N’y a-t-il donc aucun moyen de maintenir entre nous quelque lien au cours de cette navigation ? J’en vois un, même s’il n’est pas assuré. Il est des ports auxquels abordent fréquemment nos navires, ou ceux de pays amis : Funchal à Madère, Rio de Janeiro, Batavia, Le Cap sont dans ce cas. Nos autorités s’en servent régulièrement pour acheminer leur courrier, dans les deux sens, et c’est une pra­tique longuement établie entre les nations maritimes. Il me sera facile de confier à leurs capitaines des lettres à ton intention.

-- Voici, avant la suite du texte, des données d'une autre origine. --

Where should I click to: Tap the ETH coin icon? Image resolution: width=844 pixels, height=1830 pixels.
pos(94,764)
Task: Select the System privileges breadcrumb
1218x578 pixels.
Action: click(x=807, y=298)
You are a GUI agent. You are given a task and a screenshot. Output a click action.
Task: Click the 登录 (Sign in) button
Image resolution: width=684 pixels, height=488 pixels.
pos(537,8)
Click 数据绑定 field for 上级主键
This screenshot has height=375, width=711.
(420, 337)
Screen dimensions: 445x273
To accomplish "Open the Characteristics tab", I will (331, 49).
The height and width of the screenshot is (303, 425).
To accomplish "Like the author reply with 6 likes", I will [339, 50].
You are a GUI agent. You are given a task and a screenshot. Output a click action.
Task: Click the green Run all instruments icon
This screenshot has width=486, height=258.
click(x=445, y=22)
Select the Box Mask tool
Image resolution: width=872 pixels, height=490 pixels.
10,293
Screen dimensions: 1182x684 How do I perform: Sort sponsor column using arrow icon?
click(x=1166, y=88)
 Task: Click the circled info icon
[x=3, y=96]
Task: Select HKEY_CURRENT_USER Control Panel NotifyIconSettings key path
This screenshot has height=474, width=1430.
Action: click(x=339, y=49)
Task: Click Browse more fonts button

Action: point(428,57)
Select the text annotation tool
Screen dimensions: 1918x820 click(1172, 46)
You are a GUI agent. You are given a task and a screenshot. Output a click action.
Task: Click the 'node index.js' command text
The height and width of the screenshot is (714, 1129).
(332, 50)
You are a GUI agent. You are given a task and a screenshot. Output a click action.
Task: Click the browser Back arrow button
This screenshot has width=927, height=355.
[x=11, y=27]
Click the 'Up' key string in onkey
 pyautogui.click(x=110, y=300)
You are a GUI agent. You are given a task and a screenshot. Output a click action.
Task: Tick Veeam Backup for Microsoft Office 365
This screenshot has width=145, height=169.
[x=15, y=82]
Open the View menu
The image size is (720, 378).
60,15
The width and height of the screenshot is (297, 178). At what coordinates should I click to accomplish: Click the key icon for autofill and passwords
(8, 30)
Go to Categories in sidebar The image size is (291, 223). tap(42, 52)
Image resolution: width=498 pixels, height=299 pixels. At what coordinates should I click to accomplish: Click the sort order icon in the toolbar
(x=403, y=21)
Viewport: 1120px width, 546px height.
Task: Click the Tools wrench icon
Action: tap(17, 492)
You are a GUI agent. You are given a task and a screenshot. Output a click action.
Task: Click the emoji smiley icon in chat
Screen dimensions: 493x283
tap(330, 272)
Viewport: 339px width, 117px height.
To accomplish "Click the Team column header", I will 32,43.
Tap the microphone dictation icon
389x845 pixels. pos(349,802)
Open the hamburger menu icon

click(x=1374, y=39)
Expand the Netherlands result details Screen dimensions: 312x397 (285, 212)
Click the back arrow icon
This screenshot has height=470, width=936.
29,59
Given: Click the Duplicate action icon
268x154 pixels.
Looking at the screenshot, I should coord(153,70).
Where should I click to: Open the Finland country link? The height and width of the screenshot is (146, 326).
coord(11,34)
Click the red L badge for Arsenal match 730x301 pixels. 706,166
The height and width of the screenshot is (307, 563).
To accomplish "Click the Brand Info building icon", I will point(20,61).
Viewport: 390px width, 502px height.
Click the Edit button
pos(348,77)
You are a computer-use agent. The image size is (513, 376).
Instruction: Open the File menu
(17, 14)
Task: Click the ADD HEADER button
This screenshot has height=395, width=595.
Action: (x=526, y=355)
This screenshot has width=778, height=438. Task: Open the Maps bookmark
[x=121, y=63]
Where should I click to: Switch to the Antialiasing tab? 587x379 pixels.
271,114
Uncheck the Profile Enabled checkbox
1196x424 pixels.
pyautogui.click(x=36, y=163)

De ton côté, tu pourras remettre les tiennes aux services de l’Ami­rauté, qui les enverra sur le premier navire en partance. M. Hugh Palliser m’a donné toutes assurances à ce propos : il a obtenu de M. Stephens, le secrétaire de l’Amirauté, par qui passent toutes les lettres, qu’il reçoive et transmette aussitôt toutes celles que nous échangerons.

Il y a bien, j’en conviens, quelque incertitude à cette pratique, en raison de la longueur du trajet et de l’ignorance où tu seras du lieu où je me trouverai alors. Mais tu ne peux douter que les gens de l’Amirauté feront tout leur possible, en fonction des informa­tions dont ils disposeront sur le déroulement de ce voyage, pour que ces lettres me parviennent, au port qui conviendra le mieux. À cette fin, je te suggère de leur en remettre parfois deux copies, pour augmenter leurs chances de m’atteindre. Tu me diras peut-être que certaines nouvelles pourront être bien fanées lorsque je te lirai. J’y ai pensé moi aussi, mais il n’importe : écrites de ta main, ces lettres m’assureront que tu as bien reçu les miennes. Notre affection fera le reste.